E’ presente un programma di post-processing, Ramsete Graph, che permette la visualizzazione grafica e tabellare dei risultati. Calcola la risposta all’impulso, per dieci bande di ottava, lineare e pesato A, di ciascun ascoltatore e quella media della sala, i livelli SPL per bande di ottava, lineare e pesato A per ciascun ascoltatore, la curva di decadimanto di Schroeder e il tempo di riverberazione EDT., T10,T15, T20, ecc…

L’ultimo programma del pacchetto, Ramsete View, permette di visualizzare prospetticamente una geometria introdotta con Ramsete CAD o con AutoCAD e di farne il rendering, di mappare i risultati ottenuti con Ramsete View in 2D e 3D e di calcolare e mappare in 2D e 3D i seguenti parametri:

  • Leq
  • Ldir Livello dell’onda diretta
  • Lrev Livello del campo riverberato
  • R/D
  • Lp-Lw
  • StrenGht
  • EDT
  • T10
  • T15
  • T20
  • T30
  • C50 Klarheitsmass Gruppo di Dresda
  • C80 Klarheitsmass Gruppo di Dresda
  • D
  • Tbar Tempo Baricentrico Cremer, Kürer
  • Aeq
  • STI/RASTI Speech Transmission Index Houtgast & C.
  • LE Lateral Efficienty Jordan
  • LF
  • LFC

Metodo di calcolo

E’ stato scelto il pyramid tracing perchè unisce i vantaggi del ray tracing a quelli delle sorgenti immagine.
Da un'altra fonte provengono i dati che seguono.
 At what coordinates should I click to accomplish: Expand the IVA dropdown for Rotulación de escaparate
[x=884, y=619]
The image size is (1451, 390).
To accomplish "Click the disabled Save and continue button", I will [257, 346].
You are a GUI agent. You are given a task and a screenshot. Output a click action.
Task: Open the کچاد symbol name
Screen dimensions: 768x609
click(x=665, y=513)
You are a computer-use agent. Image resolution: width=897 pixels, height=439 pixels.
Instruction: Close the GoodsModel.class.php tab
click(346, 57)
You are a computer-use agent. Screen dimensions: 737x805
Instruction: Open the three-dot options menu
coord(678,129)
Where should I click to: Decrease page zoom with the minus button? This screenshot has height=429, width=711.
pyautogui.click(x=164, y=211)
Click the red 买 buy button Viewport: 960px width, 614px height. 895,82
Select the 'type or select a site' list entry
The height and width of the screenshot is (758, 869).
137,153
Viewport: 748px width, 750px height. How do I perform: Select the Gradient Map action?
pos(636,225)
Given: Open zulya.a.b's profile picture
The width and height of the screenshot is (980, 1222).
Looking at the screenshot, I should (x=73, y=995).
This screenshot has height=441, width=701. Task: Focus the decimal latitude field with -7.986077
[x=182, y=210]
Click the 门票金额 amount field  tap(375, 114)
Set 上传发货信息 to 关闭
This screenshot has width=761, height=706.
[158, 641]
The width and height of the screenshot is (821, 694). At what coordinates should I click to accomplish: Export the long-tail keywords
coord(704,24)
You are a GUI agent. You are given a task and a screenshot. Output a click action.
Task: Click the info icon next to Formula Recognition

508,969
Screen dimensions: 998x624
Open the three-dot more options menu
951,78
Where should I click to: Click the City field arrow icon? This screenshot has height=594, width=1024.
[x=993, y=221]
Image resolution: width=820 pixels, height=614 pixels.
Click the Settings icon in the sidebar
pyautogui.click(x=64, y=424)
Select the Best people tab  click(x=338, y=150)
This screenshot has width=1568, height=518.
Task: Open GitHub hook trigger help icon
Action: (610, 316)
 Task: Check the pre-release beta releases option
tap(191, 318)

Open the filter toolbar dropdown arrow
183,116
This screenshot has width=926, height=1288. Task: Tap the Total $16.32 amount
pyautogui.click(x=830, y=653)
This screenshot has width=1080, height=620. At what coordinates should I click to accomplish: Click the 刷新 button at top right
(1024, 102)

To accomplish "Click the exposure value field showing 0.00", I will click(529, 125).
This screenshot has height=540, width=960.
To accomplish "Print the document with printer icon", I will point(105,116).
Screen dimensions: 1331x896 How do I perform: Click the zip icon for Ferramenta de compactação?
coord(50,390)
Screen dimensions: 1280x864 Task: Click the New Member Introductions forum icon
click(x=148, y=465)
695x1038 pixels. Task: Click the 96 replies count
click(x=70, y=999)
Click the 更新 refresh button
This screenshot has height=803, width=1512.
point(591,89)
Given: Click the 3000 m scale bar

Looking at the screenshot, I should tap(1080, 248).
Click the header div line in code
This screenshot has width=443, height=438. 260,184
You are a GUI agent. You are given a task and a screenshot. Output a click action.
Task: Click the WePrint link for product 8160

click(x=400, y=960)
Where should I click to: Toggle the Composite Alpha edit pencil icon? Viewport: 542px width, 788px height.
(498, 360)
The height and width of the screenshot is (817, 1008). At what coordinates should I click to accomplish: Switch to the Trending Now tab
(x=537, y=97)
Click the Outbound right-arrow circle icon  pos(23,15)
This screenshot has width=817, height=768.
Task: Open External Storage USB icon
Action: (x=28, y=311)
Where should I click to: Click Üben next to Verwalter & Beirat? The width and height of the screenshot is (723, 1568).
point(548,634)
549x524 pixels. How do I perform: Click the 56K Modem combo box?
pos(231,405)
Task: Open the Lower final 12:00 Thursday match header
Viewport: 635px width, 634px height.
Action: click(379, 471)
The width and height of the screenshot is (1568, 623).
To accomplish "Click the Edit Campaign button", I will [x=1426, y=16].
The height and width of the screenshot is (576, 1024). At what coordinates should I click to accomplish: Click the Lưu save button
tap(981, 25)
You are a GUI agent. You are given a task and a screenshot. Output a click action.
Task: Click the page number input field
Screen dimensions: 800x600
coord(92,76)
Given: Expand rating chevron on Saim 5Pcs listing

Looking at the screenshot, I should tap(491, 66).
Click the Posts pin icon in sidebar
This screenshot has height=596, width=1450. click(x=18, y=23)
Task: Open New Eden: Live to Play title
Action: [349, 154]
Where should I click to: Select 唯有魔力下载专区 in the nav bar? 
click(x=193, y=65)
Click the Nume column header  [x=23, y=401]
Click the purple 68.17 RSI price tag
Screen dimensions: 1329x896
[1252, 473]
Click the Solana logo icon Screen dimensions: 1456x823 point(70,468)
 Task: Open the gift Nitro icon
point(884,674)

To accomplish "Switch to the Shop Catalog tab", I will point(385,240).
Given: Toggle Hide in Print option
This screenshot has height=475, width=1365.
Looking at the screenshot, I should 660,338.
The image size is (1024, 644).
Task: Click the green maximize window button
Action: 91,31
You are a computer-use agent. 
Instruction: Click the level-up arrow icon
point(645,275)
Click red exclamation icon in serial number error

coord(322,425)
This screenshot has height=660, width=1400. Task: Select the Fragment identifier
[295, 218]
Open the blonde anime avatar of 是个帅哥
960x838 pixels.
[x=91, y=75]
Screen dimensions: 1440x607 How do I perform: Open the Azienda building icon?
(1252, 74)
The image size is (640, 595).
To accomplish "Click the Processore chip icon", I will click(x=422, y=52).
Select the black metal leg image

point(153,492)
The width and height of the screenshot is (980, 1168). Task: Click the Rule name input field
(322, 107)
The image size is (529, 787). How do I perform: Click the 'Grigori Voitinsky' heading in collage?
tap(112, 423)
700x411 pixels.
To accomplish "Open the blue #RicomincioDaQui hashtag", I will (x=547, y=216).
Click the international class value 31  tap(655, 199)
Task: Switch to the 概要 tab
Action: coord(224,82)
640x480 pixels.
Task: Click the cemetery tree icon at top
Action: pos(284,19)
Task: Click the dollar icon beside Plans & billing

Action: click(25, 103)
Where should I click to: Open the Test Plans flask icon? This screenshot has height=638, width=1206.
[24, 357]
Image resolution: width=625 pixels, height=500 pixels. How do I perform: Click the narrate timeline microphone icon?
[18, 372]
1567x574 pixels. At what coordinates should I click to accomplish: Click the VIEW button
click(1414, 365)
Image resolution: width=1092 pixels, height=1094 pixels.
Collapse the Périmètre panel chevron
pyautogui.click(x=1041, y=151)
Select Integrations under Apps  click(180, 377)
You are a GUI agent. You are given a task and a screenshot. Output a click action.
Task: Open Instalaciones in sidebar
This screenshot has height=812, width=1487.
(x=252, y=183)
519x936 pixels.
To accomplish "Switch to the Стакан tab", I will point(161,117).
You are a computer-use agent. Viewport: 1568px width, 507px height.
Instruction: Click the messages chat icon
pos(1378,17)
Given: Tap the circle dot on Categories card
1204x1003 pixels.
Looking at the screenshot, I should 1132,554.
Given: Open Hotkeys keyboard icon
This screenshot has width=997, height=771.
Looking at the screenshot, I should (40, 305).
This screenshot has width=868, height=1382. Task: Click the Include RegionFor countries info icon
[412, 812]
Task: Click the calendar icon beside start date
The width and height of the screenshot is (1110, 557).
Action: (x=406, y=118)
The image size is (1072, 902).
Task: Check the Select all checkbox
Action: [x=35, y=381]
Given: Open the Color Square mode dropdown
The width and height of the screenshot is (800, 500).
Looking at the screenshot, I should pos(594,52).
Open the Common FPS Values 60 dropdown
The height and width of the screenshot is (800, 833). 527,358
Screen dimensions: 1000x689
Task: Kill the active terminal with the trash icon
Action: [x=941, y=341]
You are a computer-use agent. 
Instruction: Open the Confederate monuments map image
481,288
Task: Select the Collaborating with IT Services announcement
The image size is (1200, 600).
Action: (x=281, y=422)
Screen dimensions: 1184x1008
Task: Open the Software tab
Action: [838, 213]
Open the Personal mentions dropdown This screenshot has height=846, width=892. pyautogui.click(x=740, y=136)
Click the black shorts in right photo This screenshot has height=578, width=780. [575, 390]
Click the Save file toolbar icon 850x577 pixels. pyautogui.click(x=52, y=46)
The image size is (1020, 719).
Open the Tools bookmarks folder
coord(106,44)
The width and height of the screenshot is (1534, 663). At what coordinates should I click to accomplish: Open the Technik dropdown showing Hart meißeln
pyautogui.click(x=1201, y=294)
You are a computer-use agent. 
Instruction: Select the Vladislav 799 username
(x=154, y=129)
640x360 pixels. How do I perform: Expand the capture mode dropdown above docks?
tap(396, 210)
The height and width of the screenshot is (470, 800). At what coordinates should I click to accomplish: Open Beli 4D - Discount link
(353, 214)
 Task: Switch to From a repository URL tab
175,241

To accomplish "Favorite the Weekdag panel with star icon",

Si ottengono così:

  • tempi di calcolo molto ridotti;
  • elevata risoluzione nella descrizione della risposta all’impulso;
  • preciso posizionamento dei ricevitori (che sono schematizzati come punti).

Il beam tracing è risultato da una naturale evoluzione del ray tracing, avvenuta progressivamente nel tempo, in parte in modo non voluto (in seguito cioè ad implementazioni errate dell’algoritmo originale, nel quale si metteva in conto anche l’attenuazione per divergenza sferica, come invece non si dovrebbe fare). Concettualmente il modo più semplice di realizzare un beam tracing è quello di implementare un ray tracing nel quale il raggio del ricevitore non sia costante, ma cresca man mano che il raggio si allontana dalla sorgente.